What you need to do — An exact, complete copy of the entries that follow is needed.

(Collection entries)
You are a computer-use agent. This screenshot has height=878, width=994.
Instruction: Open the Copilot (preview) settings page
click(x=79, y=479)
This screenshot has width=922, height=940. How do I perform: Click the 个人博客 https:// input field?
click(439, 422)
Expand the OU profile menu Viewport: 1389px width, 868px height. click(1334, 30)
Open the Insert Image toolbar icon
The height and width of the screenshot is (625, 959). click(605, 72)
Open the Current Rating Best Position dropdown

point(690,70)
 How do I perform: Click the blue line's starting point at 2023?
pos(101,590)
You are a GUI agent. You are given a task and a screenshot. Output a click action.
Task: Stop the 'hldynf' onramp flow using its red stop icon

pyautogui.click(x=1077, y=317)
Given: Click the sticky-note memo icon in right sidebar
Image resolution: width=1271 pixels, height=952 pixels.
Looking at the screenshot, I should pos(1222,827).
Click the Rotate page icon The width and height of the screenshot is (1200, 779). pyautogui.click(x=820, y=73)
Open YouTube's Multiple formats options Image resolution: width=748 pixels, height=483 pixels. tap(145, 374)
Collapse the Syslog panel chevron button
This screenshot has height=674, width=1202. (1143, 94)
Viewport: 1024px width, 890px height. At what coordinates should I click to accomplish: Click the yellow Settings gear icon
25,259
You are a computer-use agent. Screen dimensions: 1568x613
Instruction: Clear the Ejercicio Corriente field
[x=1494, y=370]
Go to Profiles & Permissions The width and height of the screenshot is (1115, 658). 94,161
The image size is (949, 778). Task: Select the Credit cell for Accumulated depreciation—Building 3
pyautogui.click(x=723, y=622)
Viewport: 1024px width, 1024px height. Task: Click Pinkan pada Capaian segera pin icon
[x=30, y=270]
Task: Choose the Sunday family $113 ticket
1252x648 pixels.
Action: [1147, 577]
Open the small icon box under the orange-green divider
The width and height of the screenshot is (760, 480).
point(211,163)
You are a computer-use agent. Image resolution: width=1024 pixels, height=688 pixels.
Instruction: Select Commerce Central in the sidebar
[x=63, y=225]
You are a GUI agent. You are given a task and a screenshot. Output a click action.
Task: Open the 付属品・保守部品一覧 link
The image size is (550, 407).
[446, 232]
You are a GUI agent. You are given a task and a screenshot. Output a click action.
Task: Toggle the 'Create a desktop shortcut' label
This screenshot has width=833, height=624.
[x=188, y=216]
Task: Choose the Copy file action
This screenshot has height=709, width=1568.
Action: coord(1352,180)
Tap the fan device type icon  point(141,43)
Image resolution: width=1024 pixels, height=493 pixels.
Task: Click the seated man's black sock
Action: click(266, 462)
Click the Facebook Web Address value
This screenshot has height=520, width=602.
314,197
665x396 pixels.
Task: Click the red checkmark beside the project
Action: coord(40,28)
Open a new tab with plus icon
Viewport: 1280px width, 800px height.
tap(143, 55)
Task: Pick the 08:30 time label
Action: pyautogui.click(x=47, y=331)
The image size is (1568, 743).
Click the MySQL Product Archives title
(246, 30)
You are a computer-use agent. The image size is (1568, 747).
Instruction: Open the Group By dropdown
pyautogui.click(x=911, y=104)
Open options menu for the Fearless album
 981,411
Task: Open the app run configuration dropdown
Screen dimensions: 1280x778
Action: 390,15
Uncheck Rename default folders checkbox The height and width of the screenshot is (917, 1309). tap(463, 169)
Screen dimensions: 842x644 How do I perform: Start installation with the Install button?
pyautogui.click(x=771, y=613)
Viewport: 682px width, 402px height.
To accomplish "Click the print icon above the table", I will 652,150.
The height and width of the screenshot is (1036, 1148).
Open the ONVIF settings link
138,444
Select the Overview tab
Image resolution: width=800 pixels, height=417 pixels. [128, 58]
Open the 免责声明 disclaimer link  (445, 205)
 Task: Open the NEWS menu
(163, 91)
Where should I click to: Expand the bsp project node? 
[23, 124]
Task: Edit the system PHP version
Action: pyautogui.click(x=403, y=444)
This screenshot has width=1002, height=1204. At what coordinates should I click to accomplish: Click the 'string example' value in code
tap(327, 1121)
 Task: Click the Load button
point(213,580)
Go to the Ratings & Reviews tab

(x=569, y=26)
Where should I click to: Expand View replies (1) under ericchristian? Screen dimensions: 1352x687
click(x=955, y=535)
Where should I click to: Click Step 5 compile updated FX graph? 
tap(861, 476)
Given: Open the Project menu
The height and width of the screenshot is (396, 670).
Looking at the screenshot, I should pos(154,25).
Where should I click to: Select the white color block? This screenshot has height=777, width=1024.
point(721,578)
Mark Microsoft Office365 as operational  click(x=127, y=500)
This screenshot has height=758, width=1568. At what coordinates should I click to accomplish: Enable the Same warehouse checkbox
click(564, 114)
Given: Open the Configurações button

Result —
You are a computer-use agent. This screenshot has height=878, width=994.
Instruction: Open the Copilot (preview) settings page
click(x=79, y=479)
This screenshot has width=922, height=940. How do I perform: Click the 个人博客 https:// input field?
click(439, 422)
Expand the OU profile menu Viewport: 1389px width, 868px height. click(1334, 30)
Open the Insert Image toolbar icon
The height and width of the screenshot is (625, 959). click(605, 72)
Open the Current Rating Best Position dropdown

point(690,70)
 How do I perform: Click the blue line's starting point at 2023?
pos(101,590)
You are a GUI agent. You are given a task and a screenshot. Output a click action.
Task: Stop the 'hldynf' onramp flow using its red stop icon

pyautogui.click(x=1077, y=317)
Given: Click the sticky-note memo icon in right sidebar
Image resolution: width=1271 pixels, height=952 pixels.
Looking at the screenshot, I should pos(1222,827).
Click the Rotate page icon The width and height of the screenshot is (1200, 779). pyautogui.click(x=820, y=73)
Open YouTube's Multiple formats options Image resolution: width=748 pixels, height=483 pixels. tap(145, 374)
Collapse the Syslog panel chevron button
This screenshot has height=674, width=1202. (1143, 94)
Viewport: 1024px width, 890px height. At what coordinates should I click to accomplish: Click the yellow Settings gear icon
25,259
You are a computer-use agent. Screen dimensions: 1568x613
Instruction: Clear the Ejercicio Corriente field
[x=1494, y=370]
Go to Profiles & Permissions The width and height of the screenshot is (1115, 658). 94,161
The image size is (949, 778). Task: Select the Credit cell for Accumulated depreciation—Building 3
pyautogui.click(x=723, y=622)
Viewport: 1024px width, 1024px height. Task: Click Pinkan pada Capaian segera pin icon
[x=30, y=270]
Task: Choose the Sunday family $113 ticket
1252x648 pixels.
Action: [1147, 577]
Open the small icon box under the orange-green divider
The width and height of the screenshot is (760, 480).
point(211,163)
You are a computer-use agent. Image resolution: width=1024 pixels, height=688 pixels.
Instruction: Select Commerce Central in the sidebar
[x=63, y=225]
You are a GUI agent. You are given a task and a screenshot. Output a click action.
Task: Open the 付属品・保守部品一覧 link
The image size is (550, 407).
[446, 232]
You are a GUI agent. You are given a task and a screenshot. Output a click action.
Task: Toggle the 'Create a desktop shortcut' label
This screenshot has width=833, height=624.
[x=188, y=216]
Task: Choose the Copy file action
This screenshot has height=709, width=1568.
Action: coord(1352,180)
Tap the fan device type icon  point(141,43)
Image resolution: width=1024 pixels, height=493 pixels.
Task: Click the seated man's black sock
Action: click(266, 462)
Click the Facebook Web Address value
This screenshot has height=520, width=602.
314,197
665x396 pixels.
Task: Click the red checkmark beside the project
Action: coord(40,28)
Open a new tab with plus icon
Viewport: 1280px width, 800px height.
tap(143, 55)
Task: Pick the 08:30 time label
Action: pyautogui.click(x=47, y=331)
The image size is (1568, 743).
Click the MySQL Product Archives title
(246, 30)
You are a computer-use agent. The image size is (1568, 747).
Instruction: Open the Group By dropdown
pyautogui.click(x=911, y=104)
Open options menu for the Fearless album
 981,411
Task: Open the app run configuration dropdown
Screen dimensions: 1280x778
Action: 390,15
Uncheck Rename default folders checkbox The height and width of the screenshot is (917, 1309). tap(463, 169)
Screen dimensions: 842x644 How do I perform: Start installation with the Install button?
pyautogui.click(x=771, y=613)
Viewport: 682px width, 402px height.
To accomplish "Click the print icon above the table", I will 652,150.
The height and width of the screenshot is (1036, 1148).
Open the ONVIF settings link
138,444
Select the Overview tab
Image resolution: width=800 pixels, height=417 pixels. [128, 58]
Open the 免责声明 disclaimer link  (445, 205)
 Task: Open the NEWS menu
(163, 91)
Where should I click to: Expand the bsp project node? 
[23, 124]
Task: Edit the system PHP version
Action: pyautogui.click(x=403, y=444)
This screenshot has width=1002, height=1204. At what coordinates should I click to accomplish: Click the 'string example' value in code
tap(327, 1121)
 Task: Click the Load button
point(213,580)
Go to the Ratings & Reviews tab

(x=569, y=26)
Where should I click to: Expand View replies (1) under ericchristian? Screen dimensions: 1352x687
click(x=955, y=535)
Where should I click to: Click Step 5 compile updated FX graph? 
tap(861, 476)
Given: Open the Project menu
The height and width of the screenshot is (396, 670).
Looking at the screenshot, I should pos(154,25).
Where should I click to: Select the white color block? This screenshot has height=777, width=1024.
point(721,578)
Mark Microsoft Office365 as operational  click(x=127, y=500)
This screenshot has height=758, width=1568. At what coordinates should I click to accomplish: Enable the Same warehouse checkbox
click(564, 114)
Given: Open the Configurações button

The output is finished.